Cross-Corpus Speech Emotion Recognition Based on Multiple Kernel Learning of Joint Sample and Feature Matching

College of Big Data and Information Engineering, Guizhou University, Guiyang 550002, China

Correspondence should be addressed to Ping Yang; nc.ude.uzg@3gnayp

Received 5 April 2017; Revised 3 August 2017; Accepted 13 September 2017; Published 1 November 2017

Academic Editor: Ping Feng Pai

Copyright © 2017 Ping Yang. This is an open access article distributed under the Creative Commons Attribution License, which permits unrestricted use, distribution, and reproduction in any medium, provided the original work is properly cited.
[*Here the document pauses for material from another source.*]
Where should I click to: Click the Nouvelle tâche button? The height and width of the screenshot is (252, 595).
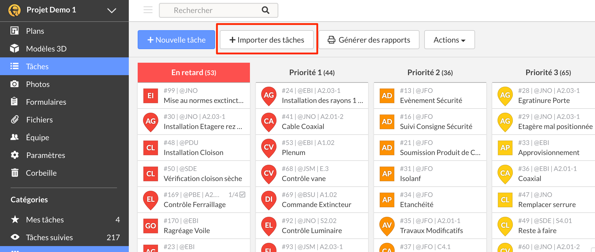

Cross-corpus speech emotion recognition, which learns an accurate classifier for new test data using old and labeled training data, has shown promising value in speech emotion recognition research. Most previous works have explored two learning strategies independently for cross-corpus speech emotion recognition: feature matching and sample reweighting. In this paper, we show that both strategies are important and inevitable when the distribution difference is substantially large for training and test data. We therefore put forward a novel multiple kernel learning of joint sample and feature matching (JSFM-MKL) to model them in a unified optimization problem. Experimental results demonstrate that the proposed JSFM-MKL outperforms the competitive algorithms for cross-corpus speech emotion recognition.